Sachsen droht Korruptionsskandal
Reinigungsarbeiten am Sächsischen Landtag (Foto: dpa)
Sachsen droht ein Korruptionsskandal noch unbekannten Ausmaßes. Bislang streng geheime Verfassungsschutzdaten über ein mutmaßliches Geflecht organisierter Kriminalität unter hohen Amtsträgern sollen an die Strafverfolgungsbehörden übergeben werden. Das ordnete Sachsens Innenminister Albrecht Buttolo (CDU) am Mittwoch an.
Amtsmissbrauch und Kinderprostitution
Die Affäre war durch Ermittlungen des Landesverfassungsschutzes ins Rollen gekommen. Medienberichten zufolge enthalten dessen Unterlagen brisantes Material zu Straftaten wie Korruption, Amtsmissbrauch, Verrat von Dienstgeheimnissen und Kinderprostitution. Angeblich hatten sich in Leipzig Amtsträger erpressbar gemacht, weil sie Anfang der 90er Jahre in einem Bordell verkehrten, in dem minderjährige Mädchen zur Prostitution gezwungen wurden.
Möglicherweise auch Richter beteiligt
Nach Angaben des Generalstaatsanwaltes geht es um ein "Geflecht organisierter Kriminalität" in Leipzig, Chemnitz und Plauen. Darin verwickelt seien ranghohe Politiker und Polizeibeamte, möglicherweise auch sächsische Richter und Staatsanwälte.
Generalbundesanwaltschaft soll ermitteln
Die Staatsanwaltschaft Dresden wird bei dem Fall federführend sein. Auch ein Spezial-Team der Anti-Korruptionseinheit INES wird ermitteln. Nach dem Willen der Landesregierung soll sich auch die Generalbundesanwaltschaft mit dem Fall befassen.
"Wie in einem schlechten Krimi"
Der CDU-Vertreter in der Parlamentarischen Kontrollkommission (PKK) des sächsischen Landtages, Frank Kupfer, äußerte sich betroffen über den Umfang der in den Akten des Verfassungsschutzes enthaltenen Vorwürfe: "Ich persönlich konnte mir nicht vorstellen, dass so etwas, was man in einem schlechten Krimi sieht, auch wirklich Tatsache ist", sagte er dem Sender. Die Akten belegten, dass es in Sachsen kriminelle Machenschaften "in einer ganz schlimmen Form" gebe.
Verwendung der Akten rechtlich umstritten
Die Erstellung der Verfassungsschutzakten und ihre Verwendung bei der Strafverfolgung sind allerdings rechtlich umstritten.

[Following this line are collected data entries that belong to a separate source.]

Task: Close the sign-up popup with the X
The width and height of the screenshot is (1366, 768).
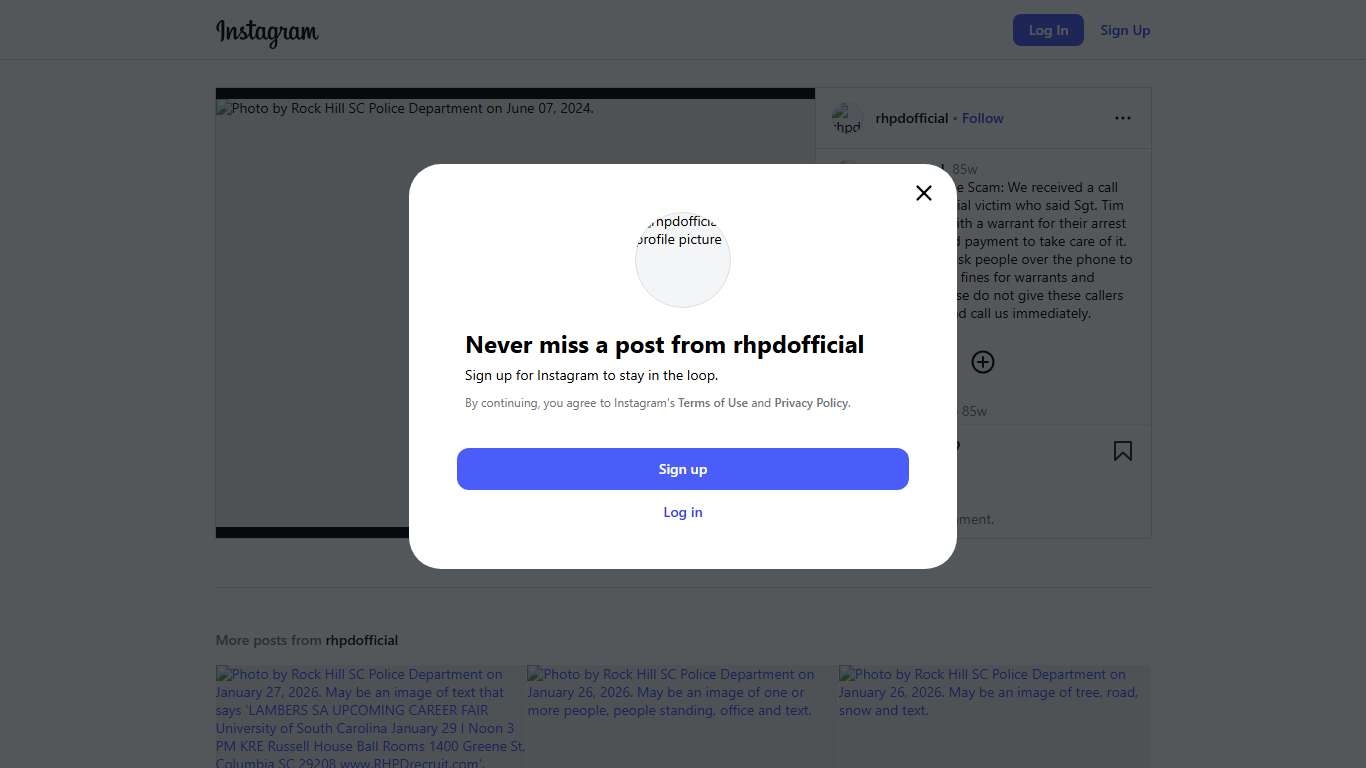Action: point(924,193)
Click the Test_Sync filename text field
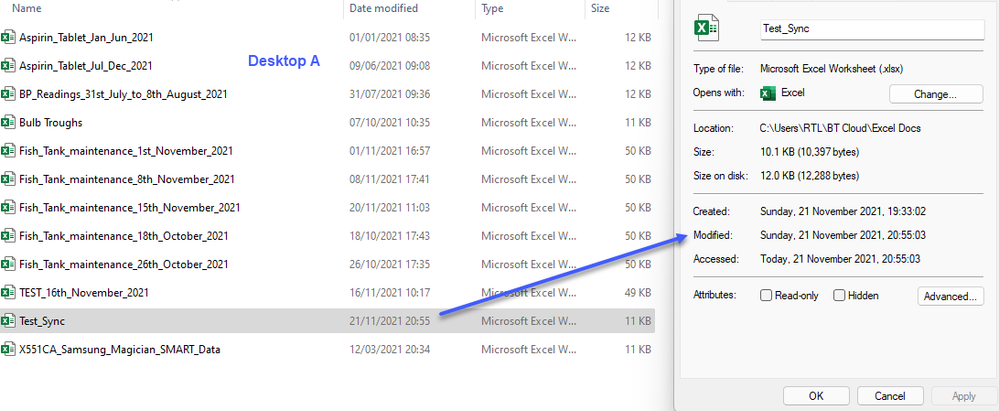999x411 pixels. [872, 30]
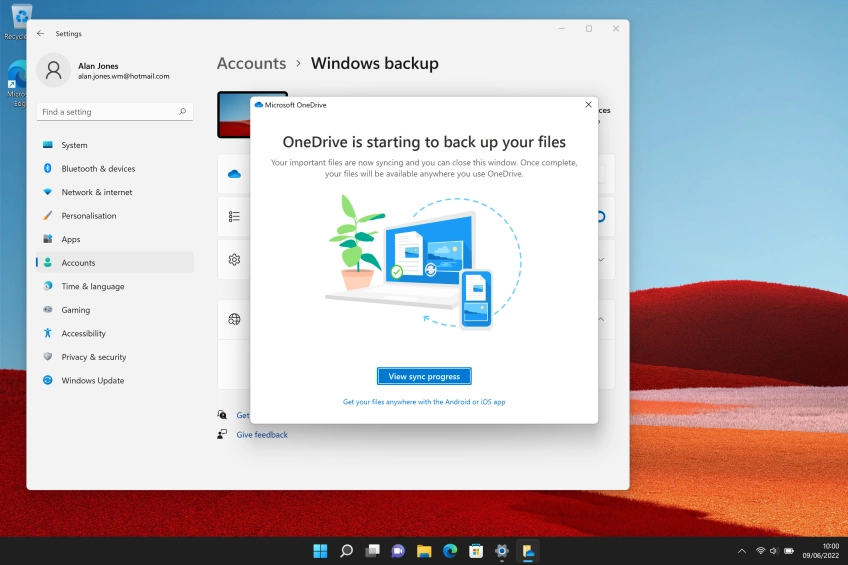This screenshot has width=848, height=565.
Task: Show hidden icons in system tray
Action: 741,551
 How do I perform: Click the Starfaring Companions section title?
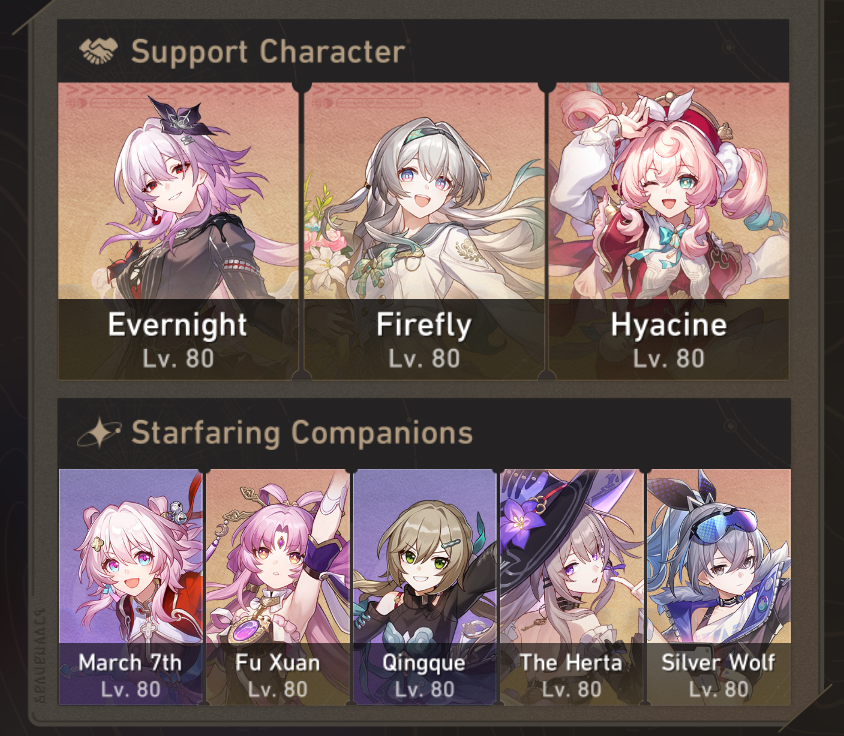coord(302,432)
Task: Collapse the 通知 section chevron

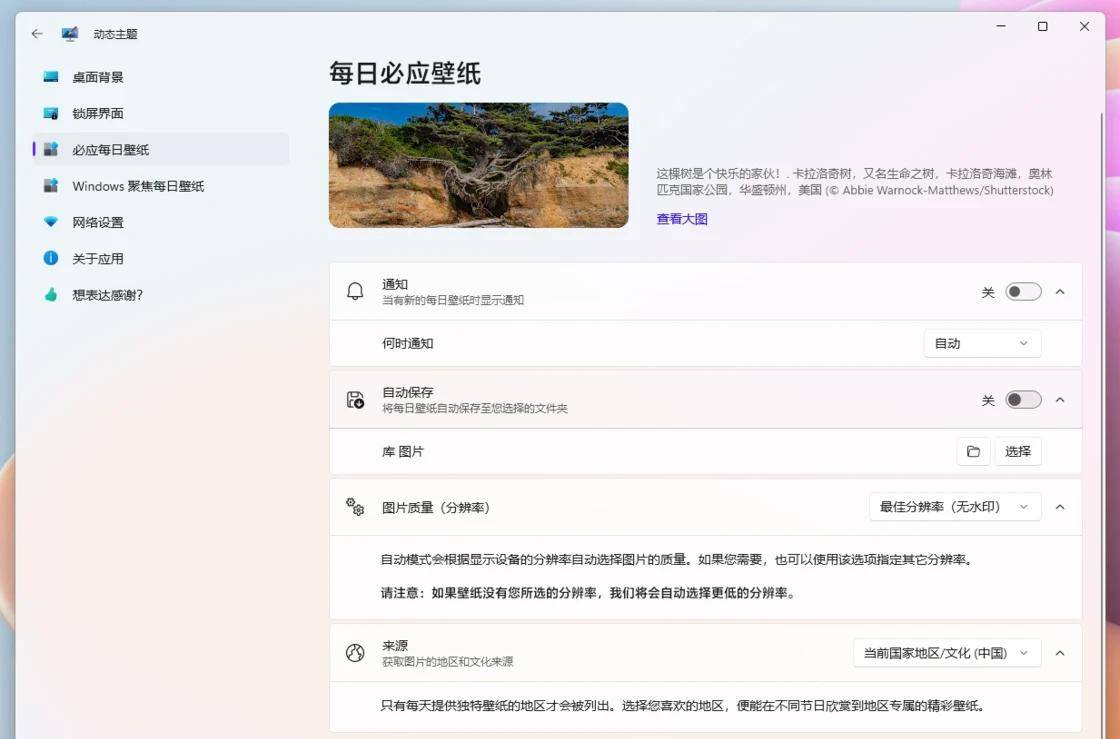Action: pyautogui.click(x=1060, y=291)
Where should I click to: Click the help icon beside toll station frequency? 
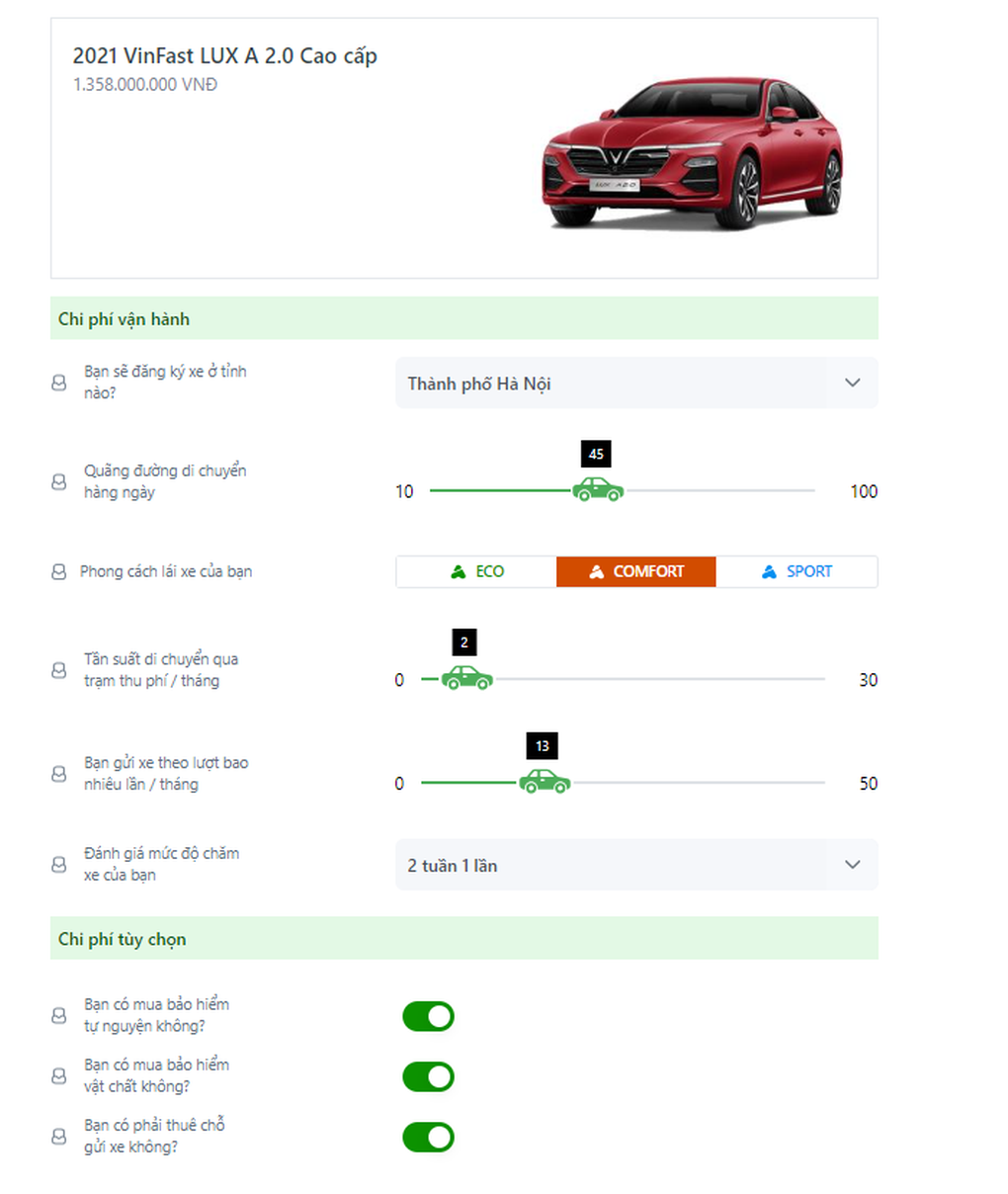[x=59, y=670]

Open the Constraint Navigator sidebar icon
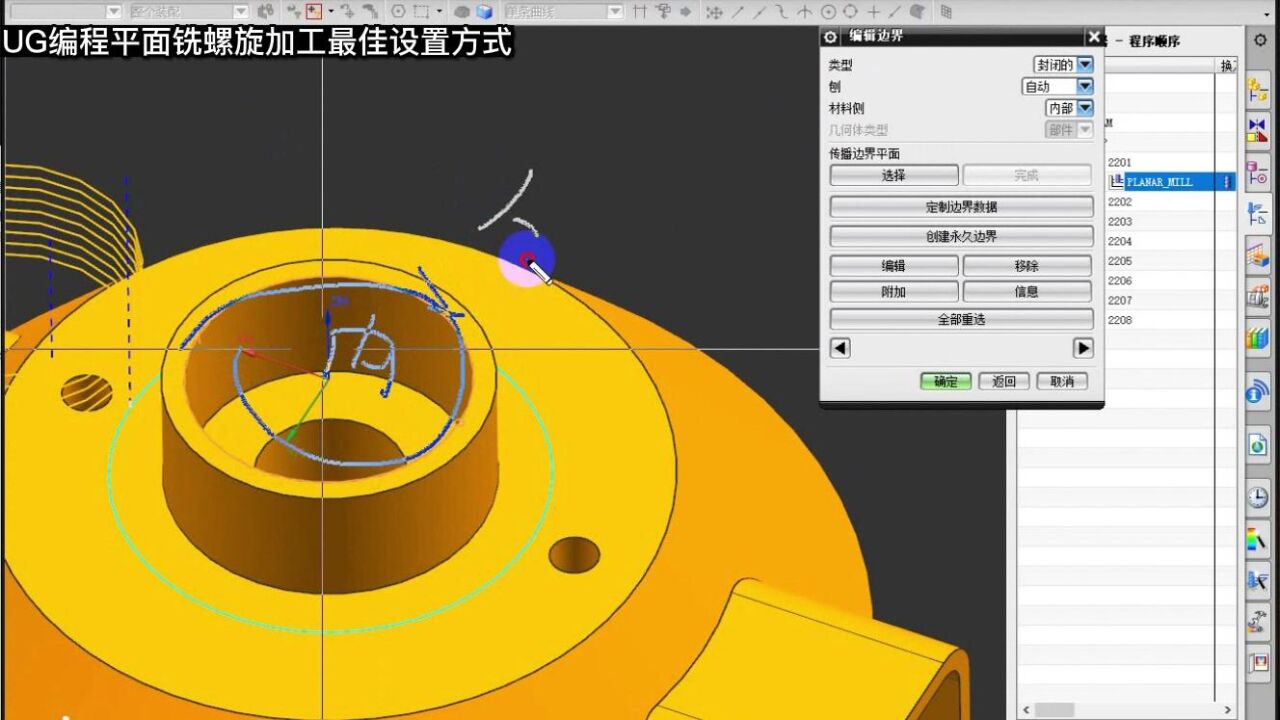coord(1257,130)
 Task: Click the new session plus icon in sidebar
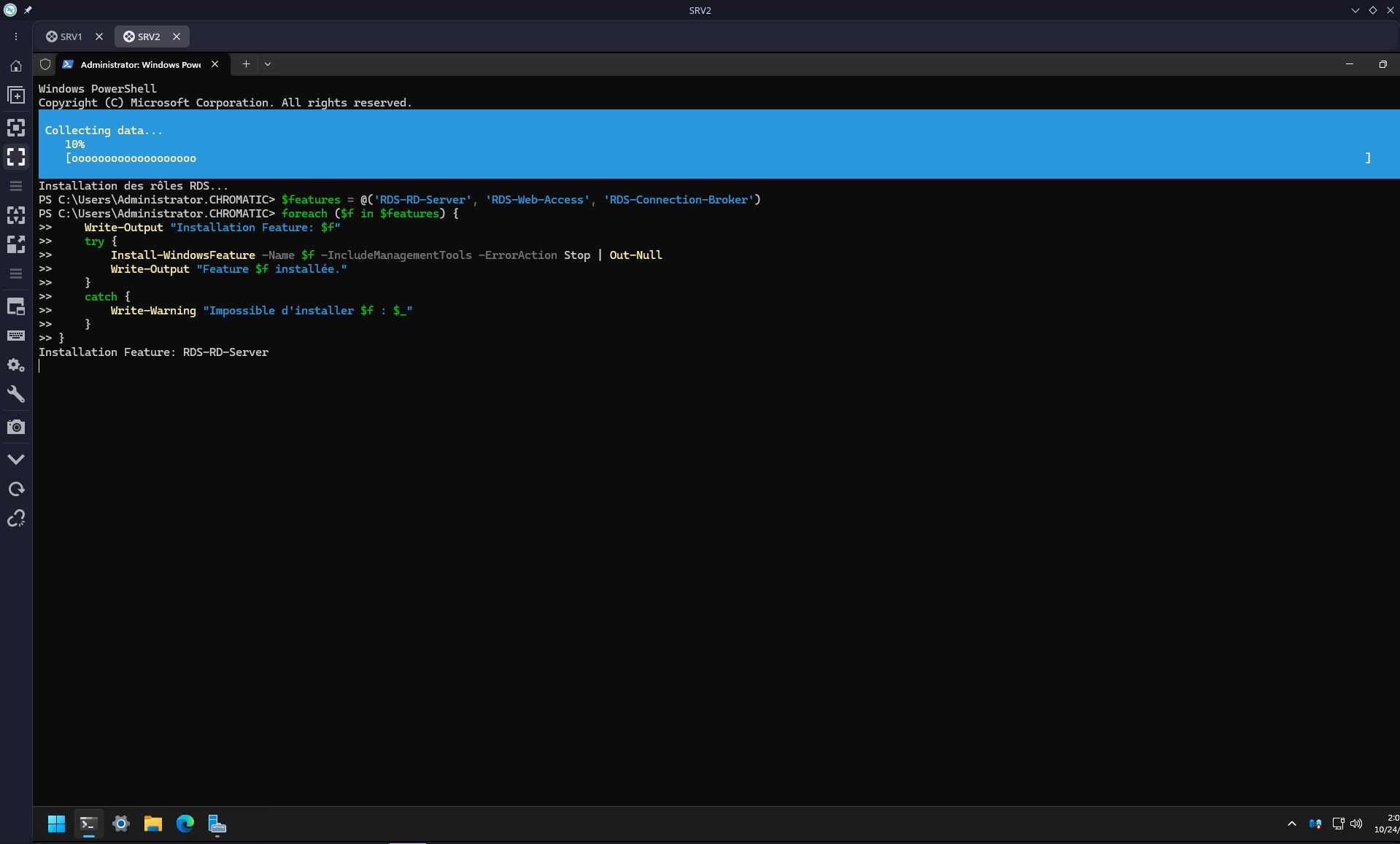16,96
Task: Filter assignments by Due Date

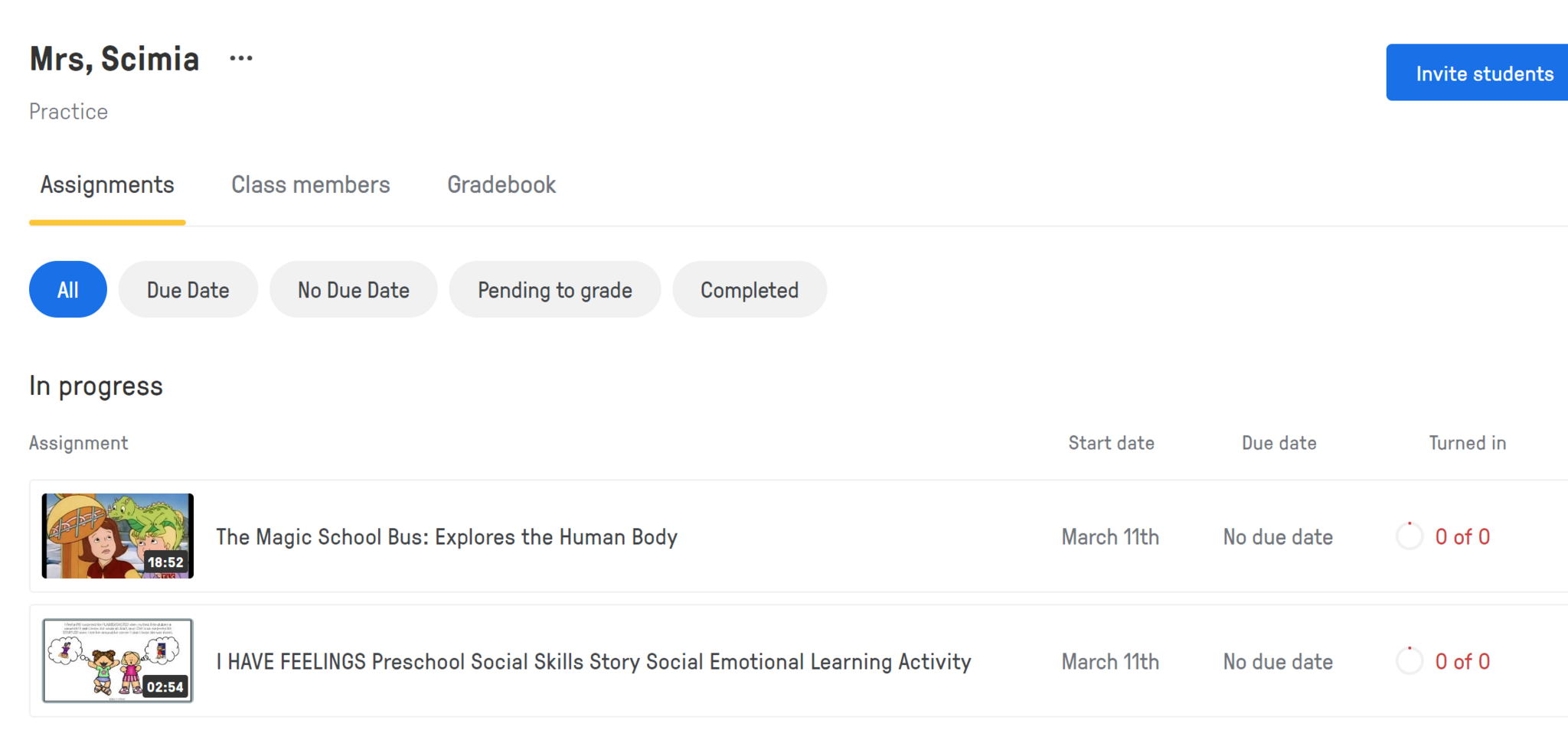Action: coord(188,290)
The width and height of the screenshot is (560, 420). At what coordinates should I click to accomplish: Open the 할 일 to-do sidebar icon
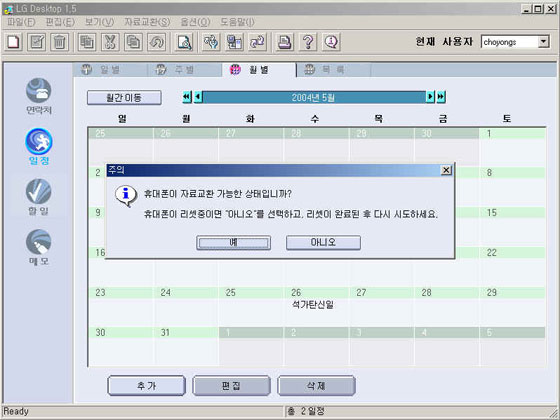coord(39,197)
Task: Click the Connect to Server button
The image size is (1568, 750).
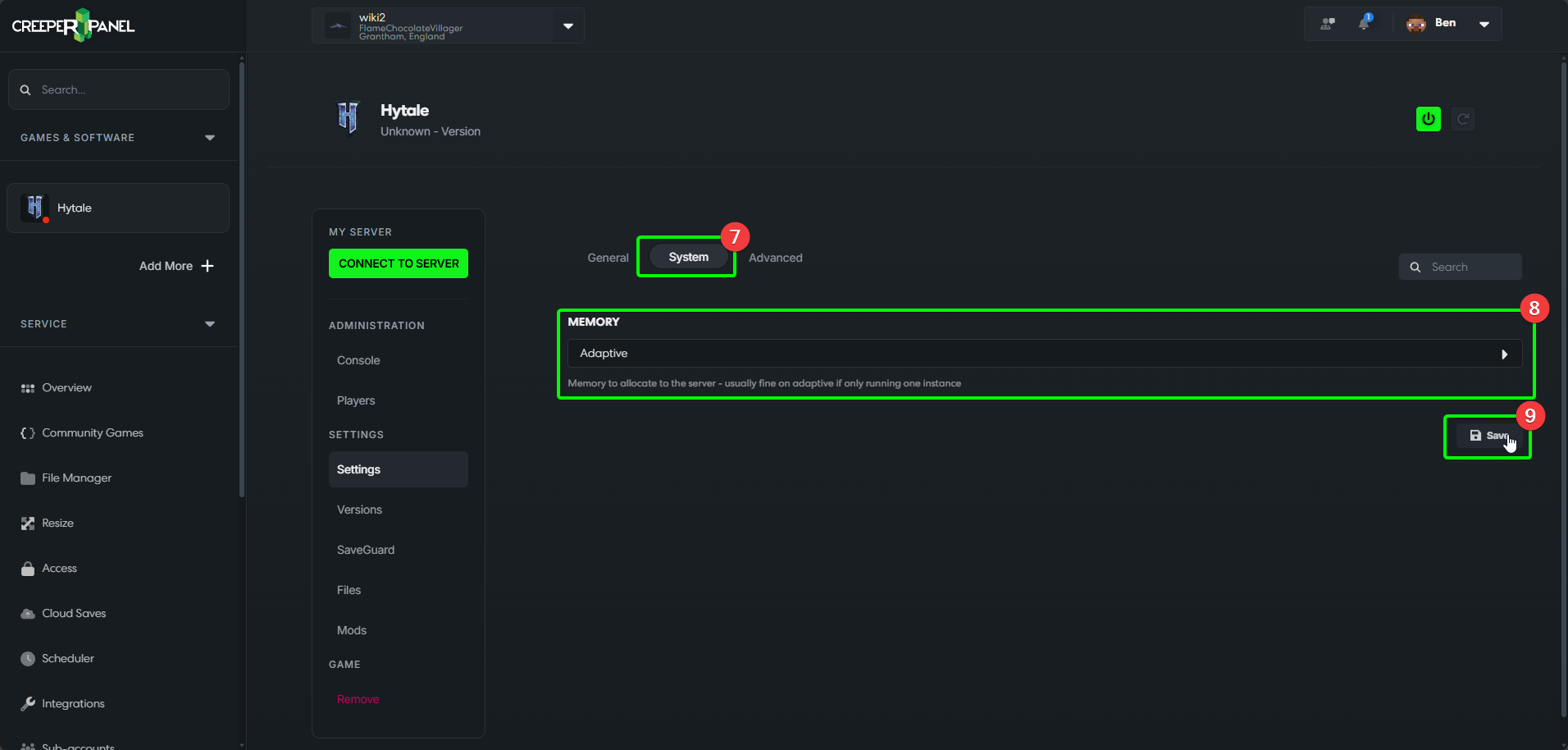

Die Beobachtung der Organisierten Kriminalität sei grundsätzlich nur Polizei und Staatsanwaltschaft erlaubt, sagte der sächsische Datenschutzbeauftragte Andreas Schurig dem Nachrichtensender N24. Der Verfassungsschutz dürfe dies nur in ganz engen Grenzen. "Das bereitet uns natürlich das Problem, dass wir hier Aktenbestände haben, die nie hätten entstehen dürfen." Nach Ansicht von Schurig müssten sie deswegen vernichtet werden.
Kontrolle der Kontrolle
Sachsens Justizminister Geert Mackenroth (CDU) sagte im MDR: "Ich bin überzeugt, dass sich der Verfassungsschutz überwiegend an die gesetzlichen Vorgaben hält." Das müsse aber immer wieder im Einzelfall von der parlamentarischen Kontrollkommission beobachtet werden. Diese hatte sich für eine Weitergabe des Großteils der umstrittenen Akten ausgesprochen und zugleich Kritik am sächsischen Verfassungsschutz geübt. In den vergangenen Jahren seien in einigen Fällen relevante Straftatbestände anscheinend ohne erkennbare Hinderungsgründe nicht an die zuständigen Strafverfolgungsbehörden übergeben worden.
15.000 Seiten Material
Der Dresdner Staatsanwalt Christian Avenarius warnte indessen vor allzu großen Erwartungen. Die Dauer der Untersuchungen könne noch nicht abgeschätzt werden. Nach Medienberichten sollen die Unterlagen zu dem Fall mehr als 100 Ordner mit rund 15.500 Seiten umfassen.